Description of the task:
In your answer, print each of the records below exactly.

Input data:
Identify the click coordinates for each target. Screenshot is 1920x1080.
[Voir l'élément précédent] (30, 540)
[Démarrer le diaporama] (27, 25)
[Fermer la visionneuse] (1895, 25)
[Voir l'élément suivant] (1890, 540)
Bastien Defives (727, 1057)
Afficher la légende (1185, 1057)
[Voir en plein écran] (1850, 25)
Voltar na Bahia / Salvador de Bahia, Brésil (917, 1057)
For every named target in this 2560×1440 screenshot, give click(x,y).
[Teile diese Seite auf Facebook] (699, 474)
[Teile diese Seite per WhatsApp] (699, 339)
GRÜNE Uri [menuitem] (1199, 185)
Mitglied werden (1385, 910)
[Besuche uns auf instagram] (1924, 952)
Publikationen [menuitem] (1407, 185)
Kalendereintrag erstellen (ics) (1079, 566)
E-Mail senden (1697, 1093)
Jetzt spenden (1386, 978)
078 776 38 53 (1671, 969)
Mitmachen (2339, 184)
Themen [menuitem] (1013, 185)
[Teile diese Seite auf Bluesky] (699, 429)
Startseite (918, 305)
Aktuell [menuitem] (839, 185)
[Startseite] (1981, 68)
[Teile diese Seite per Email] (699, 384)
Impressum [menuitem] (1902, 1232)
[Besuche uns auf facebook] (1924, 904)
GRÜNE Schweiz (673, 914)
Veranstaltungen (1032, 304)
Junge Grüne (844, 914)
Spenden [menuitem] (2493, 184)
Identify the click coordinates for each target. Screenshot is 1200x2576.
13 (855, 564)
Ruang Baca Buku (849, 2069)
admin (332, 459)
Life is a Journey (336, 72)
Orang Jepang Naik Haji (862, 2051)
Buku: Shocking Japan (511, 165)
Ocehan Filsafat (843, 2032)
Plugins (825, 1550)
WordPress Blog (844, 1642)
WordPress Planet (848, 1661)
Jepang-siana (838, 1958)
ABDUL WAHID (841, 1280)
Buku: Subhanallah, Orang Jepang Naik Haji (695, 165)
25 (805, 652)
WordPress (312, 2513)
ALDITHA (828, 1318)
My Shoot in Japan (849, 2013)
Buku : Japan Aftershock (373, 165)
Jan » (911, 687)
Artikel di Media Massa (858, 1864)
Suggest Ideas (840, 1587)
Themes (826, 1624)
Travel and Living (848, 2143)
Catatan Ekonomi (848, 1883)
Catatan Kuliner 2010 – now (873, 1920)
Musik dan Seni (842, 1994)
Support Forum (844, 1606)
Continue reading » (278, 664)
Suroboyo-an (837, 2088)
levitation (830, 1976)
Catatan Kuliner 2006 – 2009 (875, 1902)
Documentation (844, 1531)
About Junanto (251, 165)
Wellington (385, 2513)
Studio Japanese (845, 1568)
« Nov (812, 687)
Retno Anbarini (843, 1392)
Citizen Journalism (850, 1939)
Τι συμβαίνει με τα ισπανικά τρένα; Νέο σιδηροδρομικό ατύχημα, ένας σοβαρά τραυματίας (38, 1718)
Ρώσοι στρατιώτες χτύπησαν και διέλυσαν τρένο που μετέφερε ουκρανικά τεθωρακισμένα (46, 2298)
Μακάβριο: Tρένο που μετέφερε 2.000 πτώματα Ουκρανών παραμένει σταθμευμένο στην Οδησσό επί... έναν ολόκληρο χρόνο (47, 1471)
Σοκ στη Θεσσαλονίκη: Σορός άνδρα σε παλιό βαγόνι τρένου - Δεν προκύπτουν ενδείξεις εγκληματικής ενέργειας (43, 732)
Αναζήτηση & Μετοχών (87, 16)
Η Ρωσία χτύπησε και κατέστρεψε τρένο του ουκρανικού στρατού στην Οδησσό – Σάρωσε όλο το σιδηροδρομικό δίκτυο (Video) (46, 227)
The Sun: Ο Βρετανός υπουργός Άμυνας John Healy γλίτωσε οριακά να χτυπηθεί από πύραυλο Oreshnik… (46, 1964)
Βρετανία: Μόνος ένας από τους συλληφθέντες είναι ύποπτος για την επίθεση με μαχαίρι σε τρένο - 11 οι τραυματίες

Your response:
Identify the click coordinates for each target. Screenshot is 1920x1080.
[Voir l'élément précédent] (30, 540)
[Démarrer le diaporama] (27, 25)
[Fermer la visionneuse] (1895, 25)
[Voir l'élément suivant] (1890, 540)
Bastien Defives (727, 1057)
Afficher la légende (1185, 1057)
[Voir en plein écran] (1850, 25)
Voltar na Bahia / Salvador de Bahia, Brésil (917, 1057)
For every named target in this 2560×1440 screenshot, give click(x,y).
[Teile diese Seite auf Facebook] (699, 474)
[Teile diese Seite per WhatsApp] (699, 339)
GRÜNE Uri [menuitem] (1199, 185)
Mitglied werden (1385, 910)
[Besuche uns auf instagram] (1924, 952)
Publikationen [menuitem] (1407, 185)
Kalendereintrag erstellen (ics) (1079, 566)
E-Mail senden (1697, 1093)
Jetzt spenden (1386, 978)
078 776 38 53 (1671, 969)
Mitmachen (2339, 184)
Themen [menuitem] (1013, 185)
[Teile diese Seite auf Bluesky] (699, 429)
Startseite (918, 305)
Aktuell [menuitem] (839, 185)
[Startseite] (1981, 68)
[Teile diese Seite per Email] (699, 384)
Impressum [menuitem] (1902, 1232)
[Besuche uns auf facebook] (1924, 904)
GRÜNE Schweiz (673, 914)
Veranstaltungen (1032, 304)
Junge Grüne (844, 914)
Spenden [menuitem] (2493, 184)
Identify the click coordinates for each target. Screenshot is 1200x2576.
13 (855, 564)
Ruang Baca Buku (849, 2069)
admin (332, 459)
Life is a Journey (336, 72)
Orang Jepang Naik Haji (862, 2051)
Buku: Shocking Japan (511, 165)
Ocehan Filsafat (843, 2032)
Plugins (825, 1550)
WordPress Blog (844, 1642)
WordPress Planet (848, 1661)
Jepang-siana (838, 1958)
ABDUL WAHID (841, 1280)
Buku: Subhanallah, Orang Jepang Naik Haji (695, 165)
25 (805, 652)
WordPress (312, 2513)
ALDITHA (828, 1318)
My Shoot in Japan (849, 2013)
Buku : Japan Aftershock (373, 165)
Jan » (911, 687)
Artikel di Media Massa (858, 1864)
Suggest Ideas (840, 1587)
Themes (826, 1624)
Travel and Living (848, 2143)
Catatan Ekonomi (848, 1883)
Catatan Kuliner 2010 – now (873, 1920)
Musik dan Seni (842, 1994)
Support Forum (844, 1606)
Continue reading » (278, 664)
Suroboyo-an (837, 2088)
levitation (830, 1976)
Catatan Kuliner 2006 – 2009 (875, 1902)
Documentation (844, 1531)
About Junanto (251, 165)
Wellington (385, 2513)
Studio Japanese (845, 1568)
« Nov (812, 687)
Retno Anbarini (843, 1392)
Citizen Journalism (850, 1939)
Τι συμβαίνει με τα ισπανικά τρένα; Νέο σιδηροδρομικό ατύχημα, ένας σοβαρά τραυματίας (38, 1718)
Ρώσοι στρατιώτες χτύπησαν και διέλυσαν τρένο που μετέφερε ουκρανικά τεθωρακισμένα (46, 2298)
Μακάβριο: Tρένο που μετέφερε 2.000 πτώματα Ουκρανών παραμένει σταθμευμένο στην Οδησσό επί... έναν ολόκληρο χρόνο (47, 1471)
Σοκ στη Θεσσαλονίκη: Σορός άνδρα σε παλιό βαγόνι τρένου - Δεν προκύπτουν ενδείξεις εγκληματικής ενέργειας (43, 732)
Αναζήτηση & Μετοχών (87, 16)
Η Ρωσία χτύπησε και κατέστρεψε τρένο του ουκρανικού στρατού στην Οδησσό – Σάρωσε όλο το σιδηροδρομικό δίκτυο (Video) (46, 227)
The Sun: Ο Βρετανός υπουργός Άμυνας John Healy γλίτωσε οριακά να χτυπηθεί από πύραυλο Oreshnik… (46, 1964)
Βρετανία: Μόνος ένας από τους συλληφθέντες είναι ύποπτος για την επίθεση με μαχαίρι σε τρένο - 11 οι τραυματίες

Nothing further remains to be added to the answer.